*Task*
Nothing but the lines from the one with "Task: Bookmark this page with the star icon" through the last line of the entries below should appear in the copy, please, and no pictures.
====
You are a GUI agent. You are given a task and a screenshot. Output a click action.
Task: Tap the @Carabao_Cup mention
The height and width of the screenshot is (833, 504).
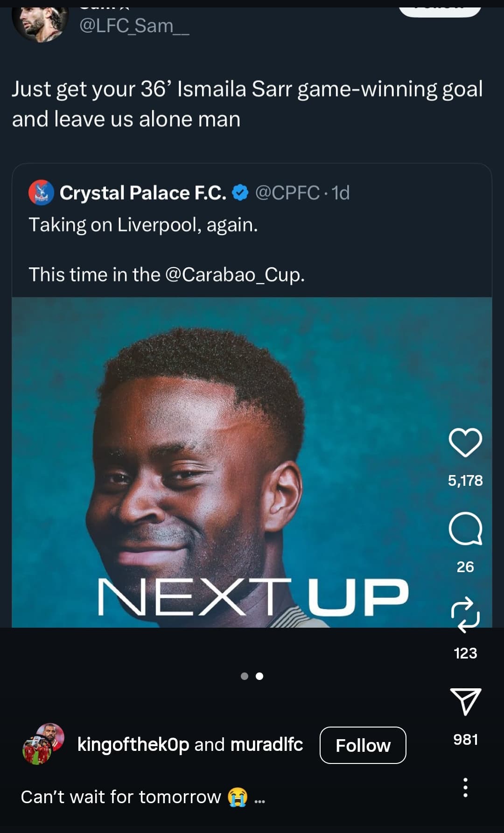pyautogui.click(x=234, y=275)
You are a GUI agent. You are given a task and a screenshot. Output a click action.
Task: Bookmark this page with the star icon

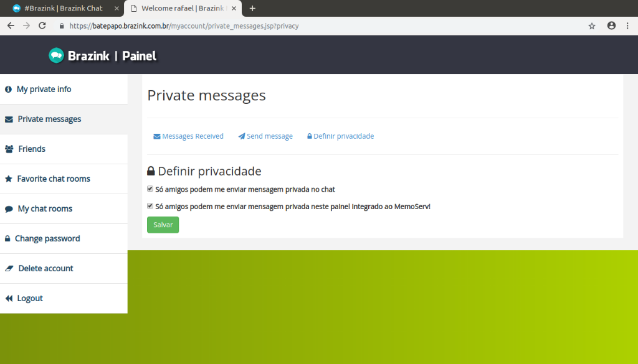click(592, 26)
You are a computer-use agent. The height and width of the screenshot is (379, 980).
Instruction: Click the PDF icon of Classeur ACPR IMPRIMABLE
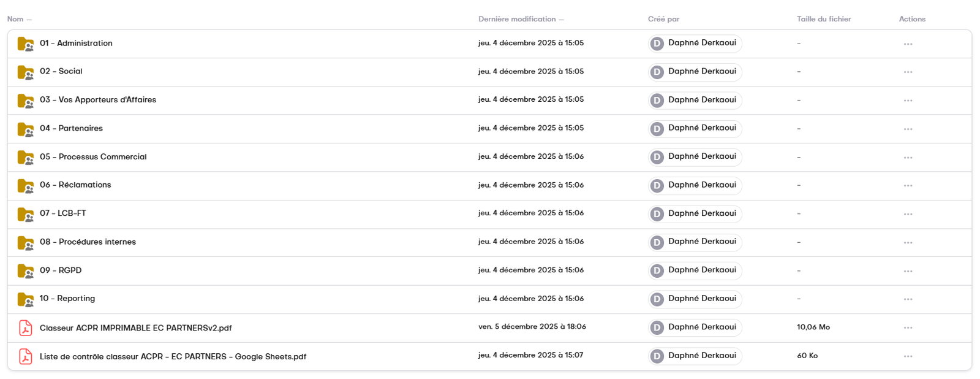coord(25,327)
====
*Solution to the exercise*
Task: Bookmark this page with the star icon

click(592, 26)
You are a computer-use agent. The height and width of the screenshot is (379, 980).
Instruction: Click the PDF icon of Classeur ACPR IMPRIMABLE
coord(25,327)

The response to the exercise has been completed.